Please copy out every line in the records below that includes the word "gris".
***
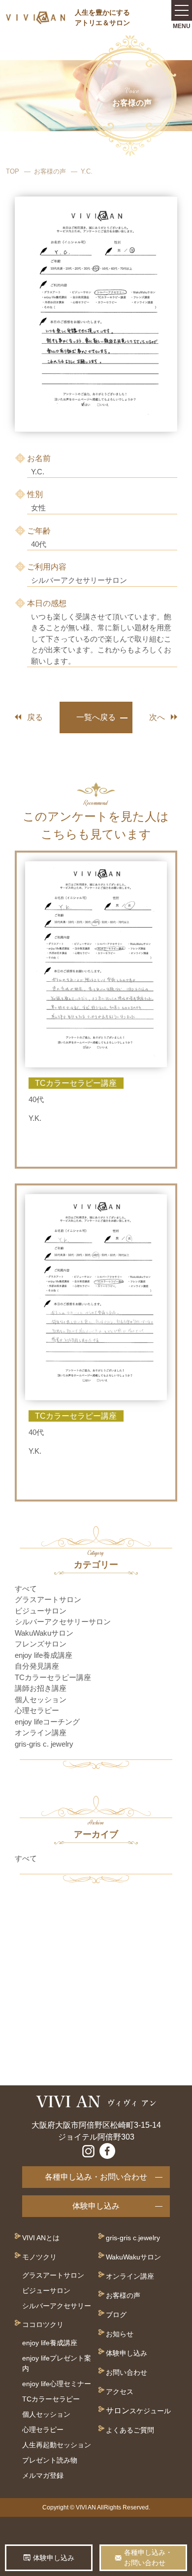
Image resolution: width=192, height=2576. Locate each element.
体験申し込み (96, 2206)
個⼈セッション (46, 2414)
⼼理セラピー (43, 2429)
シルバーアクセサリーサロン (63, 1621)
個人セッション (40, 1699)
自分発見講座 (37, 1666)
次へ (157, 717)
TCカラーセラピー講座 (53, 1677)
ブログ (116, 2315)
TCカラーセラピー (51, 2399)
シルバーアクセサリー (56, 2306)
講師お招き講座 (40, 1688)
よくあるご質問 (130, 2430)
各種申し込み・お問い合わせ (96, 2177)
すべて (26, 1588)
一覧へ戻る (96, 717)
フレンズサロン (40, 1644)
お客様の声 (50, 171)
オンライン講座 (40, 1732)
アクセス (119, 2392)
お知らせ (119, 2334)
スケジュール (150, 2411)
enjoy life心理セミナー (56, 2384)
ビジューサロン (40, 1611)
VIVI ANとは (41, 2238)
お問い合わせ (126, 2372)
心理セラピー (37, 1710)
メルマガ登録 (43, 2475)
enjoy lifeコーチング (47, 1721)
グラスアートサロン (48, 1599)
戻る (35, 717)
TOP (12, 171)
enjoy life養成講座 (43, 1655)
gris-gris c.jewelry (133, 2238)
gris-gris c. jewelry (44, 1744)
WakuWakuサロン (44, 1633)
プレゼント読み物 (49, 2460)
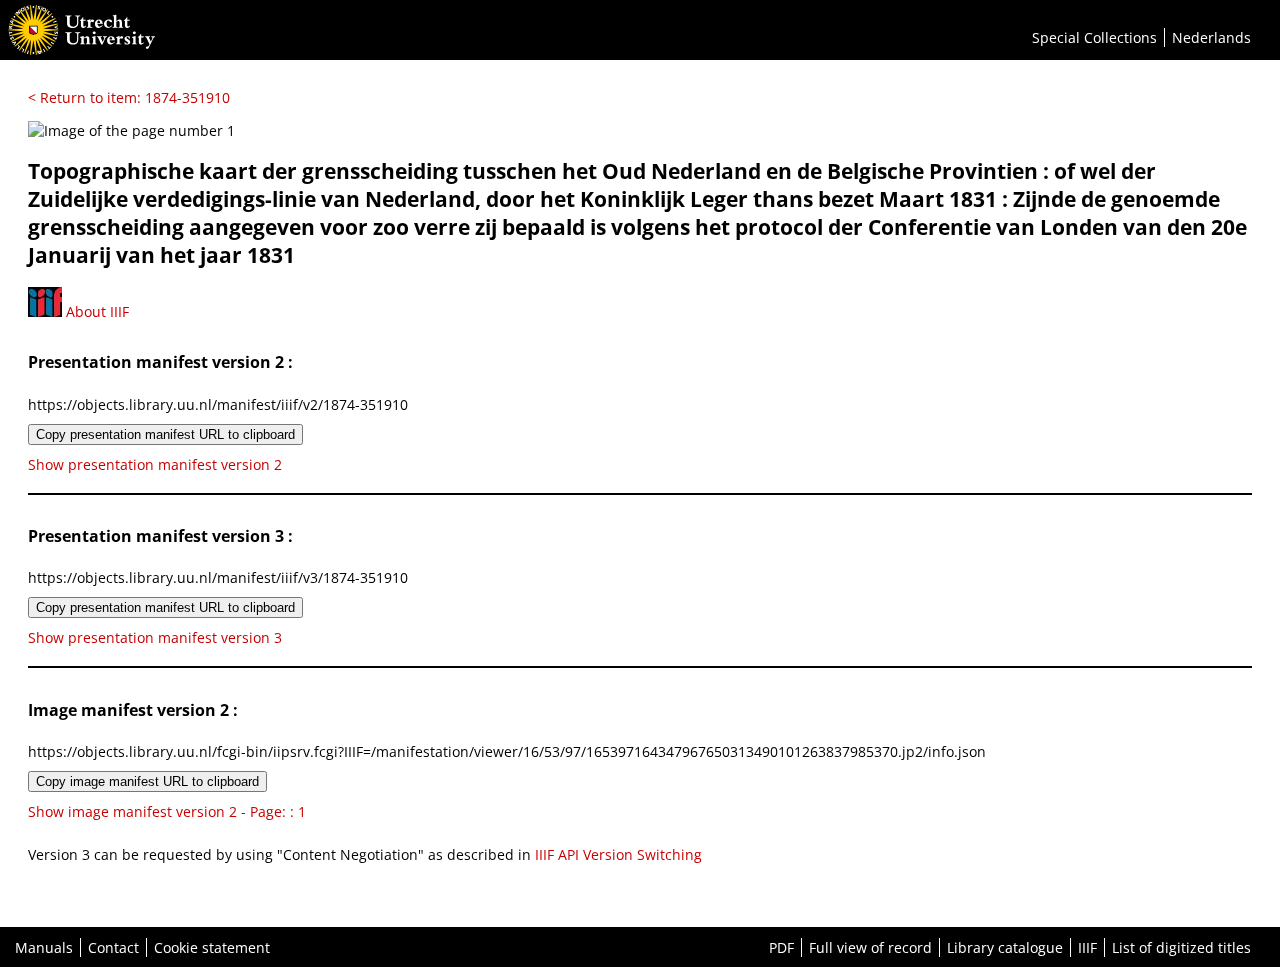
***
Response area:
gris-gris c.jewelry (133, 2238)
gris-gris c. jewelry (44, 1744)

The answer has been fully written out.